We want to build the following dictionary:

{
  1: [9],
  2: [0],
  3: [3],
  5: [5],
  6: [1, 7, 8 ],
  7: [4],
  9: [6],
  10: [2]
}

Once we have it, it takes O(1) time to find out that 6 occurs in A at indices [1, 7, 8], 9 occurs at index [6], and so on.

The following function builds this dictionary for us:

def build_index_dict(A):
	indices = {}

	for i in range(len(A)):
		a = A[i]
		if a not in indices:
			indices[a] = []
		indices[a].append(i)
        
	return indices

Now let's use this lookup dict to speed up our initial solution:

def build_index_dict(A):
	indices = {}

	for i in range(len(A)):
		a = A[i]
		if a not in indices:
			indices[a] = []
		indices[a].append(i)
        
	return indices
    

def two_sum(A, S):
	index_dict = build_index_dict(A)

	pairs = []
	for i in range(len(A)):
		C = S - A[i] # C <- complement of A[i] to S
		if C in index_dict:
			for j in index_dict[C]: # run through all indices of C
				if j > i: # make sure we're not repeating any pairs
					pairs.append((i, j))

	return pairs

Now, you may argue that this is still an O(n²) solution.

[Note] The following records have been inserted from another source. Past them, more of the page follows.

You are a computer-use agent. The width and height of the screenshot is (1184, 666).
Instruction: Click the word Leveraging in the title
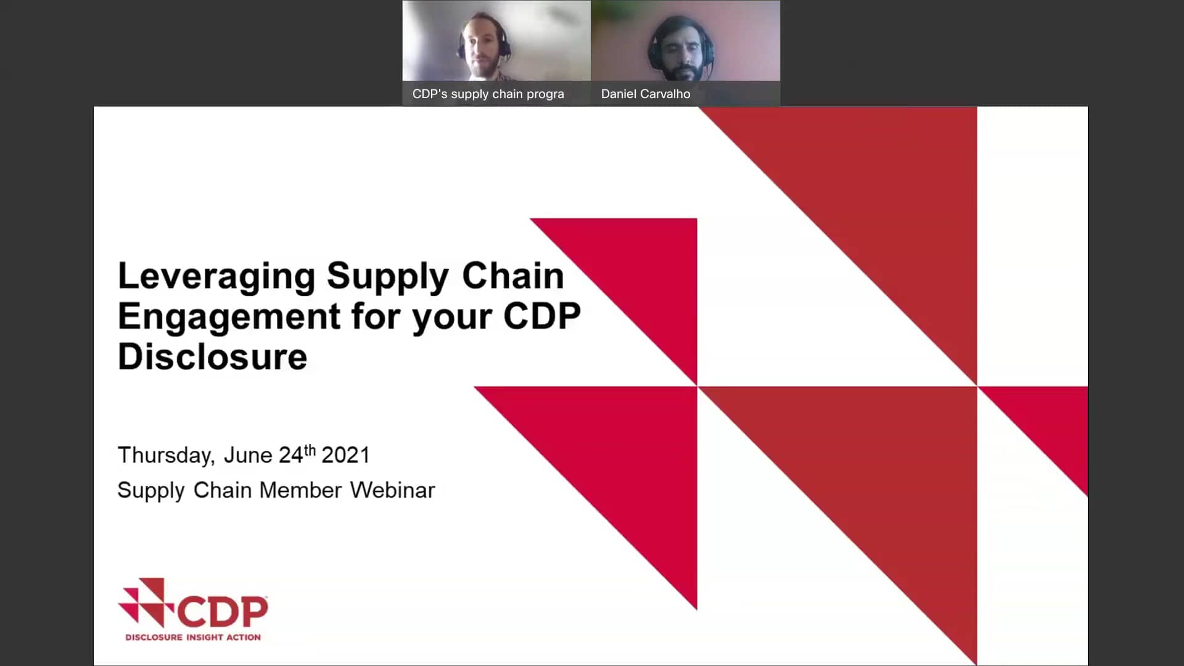[x=216, y=276]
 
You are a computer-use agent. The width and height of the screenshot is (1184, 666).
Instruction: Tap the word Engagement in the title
[x=229, y=316]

You'd be right.

To see why this is still O(n²), consider the following input ([1, 1, 1, 1, 1, 1], 2) . However, it's not hard to see that our hash map solution will be at least as good as the naive solution, for any input.

Now consider a slightly altered problem formulation - assume that all integers in A[i] are unique. In that case, we can change the solution as follows:

  • Indices dict won't need to hold an array of indices. For each integer there is only one position in A where it occurs.
  • For each A[i] the complement either exists at a single position, or it doesn't exist at all. The inner loop is not really a loop anymore.
def build_index_dict(A):
	indices = {}

	for i in range(len(A)):
		a = A[i]
		indices[a] = i

	return indices


def two_sum(A, S):
	index_dict = build_index_dict(A)

	pairs = []
	for i in range(len(A)):
		C = S - A[i]
		if C in index_dict:
			j = index_dict[C]
			if j > i:
				pairs.append((i, j))

	return pairs

This makes our solution run in O(n) time: we build index_dict in O(n) and find all pairs of indices in O(n).